[Data records]
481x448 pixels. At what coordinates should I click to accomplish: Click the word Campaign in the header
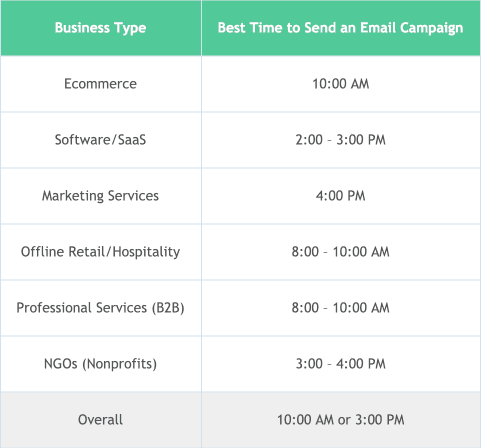tap(431, 29)
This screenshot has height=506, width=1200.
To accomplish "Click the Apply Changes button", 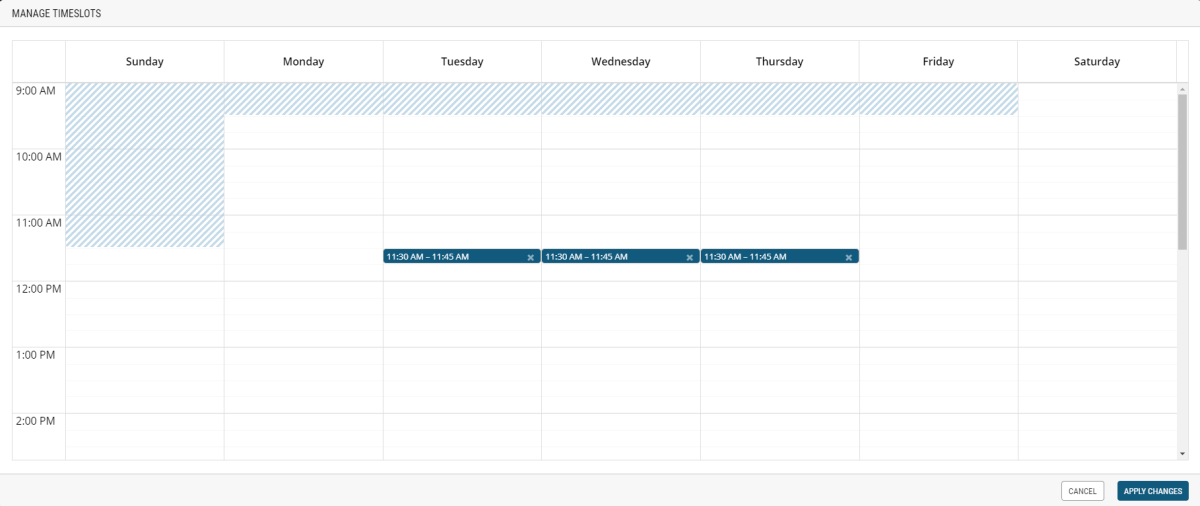I will 1152,491.
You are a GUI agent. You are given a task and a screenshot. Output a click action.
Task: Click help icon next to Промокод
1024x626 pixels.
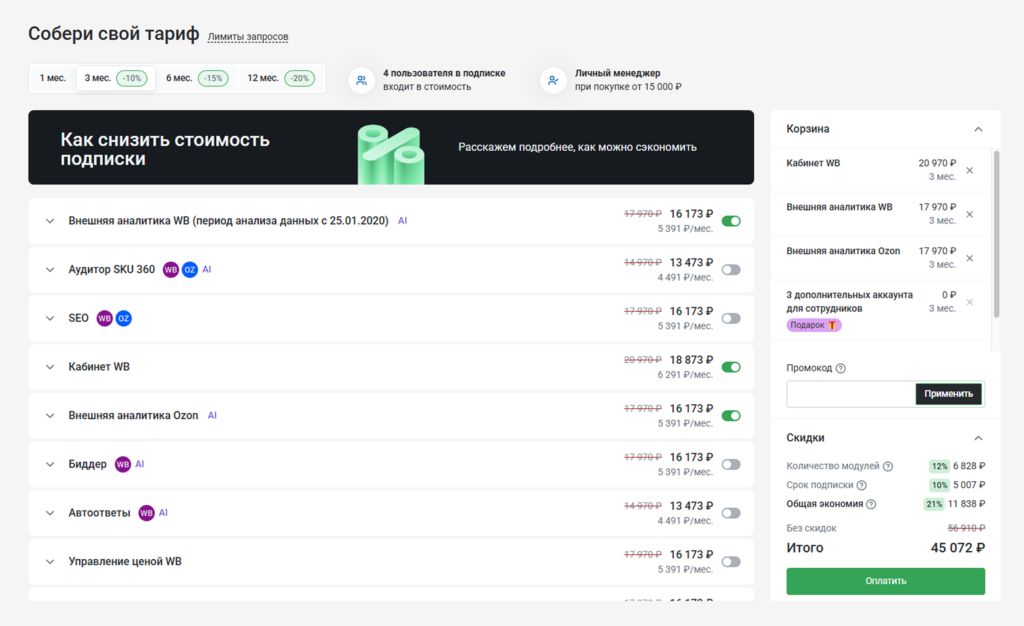pyautogui.click(x=840, y=368)
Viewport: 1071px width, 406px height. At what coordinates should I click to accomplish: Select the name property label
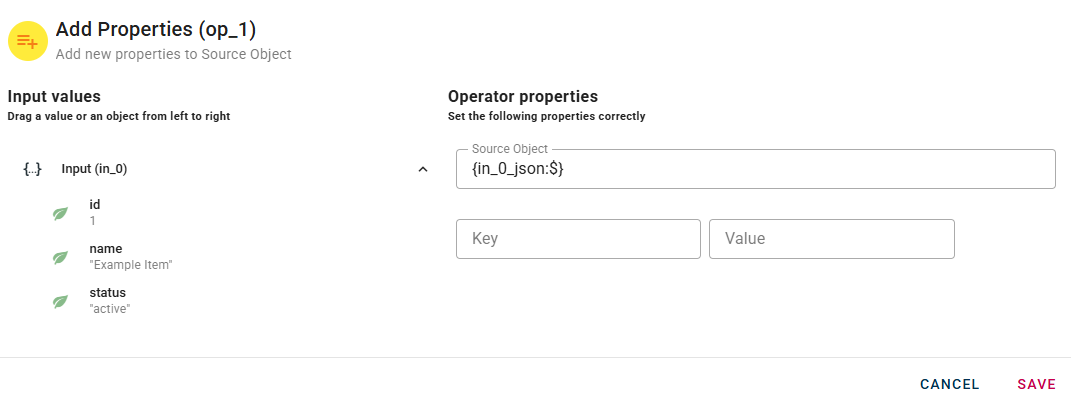[105, 249]
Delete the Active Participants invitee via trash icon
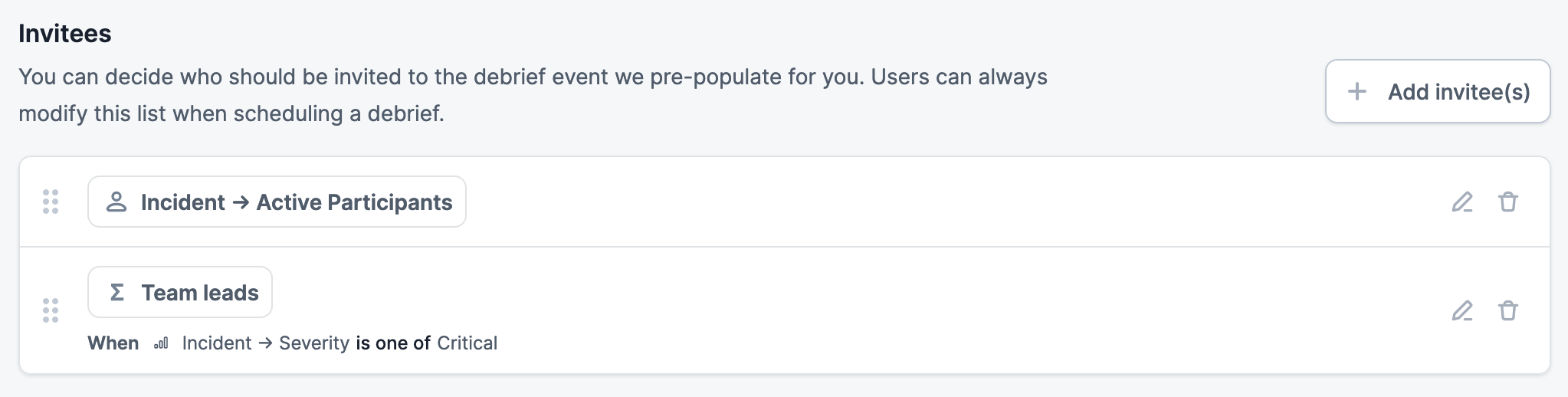Image resolution: width=1568 pixels, height=397 pixels. point(1507,202)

_DIRECTIONS:_
The reply needs to repeat exactly the line containing "Viewport: 1071px width, 406px" and each line after it, through the final line of the entries above, and to skip the pictures.

_TASK ANSWER:_
Viewport: 1071px width, 406px height. At what coordinates should I click to accomplish: Select the name property label
[105, 249]
Delete the Active Participants invitee via trash icon
Image resolution: width=1568 pixels, height=397 pixels. point(1507,202)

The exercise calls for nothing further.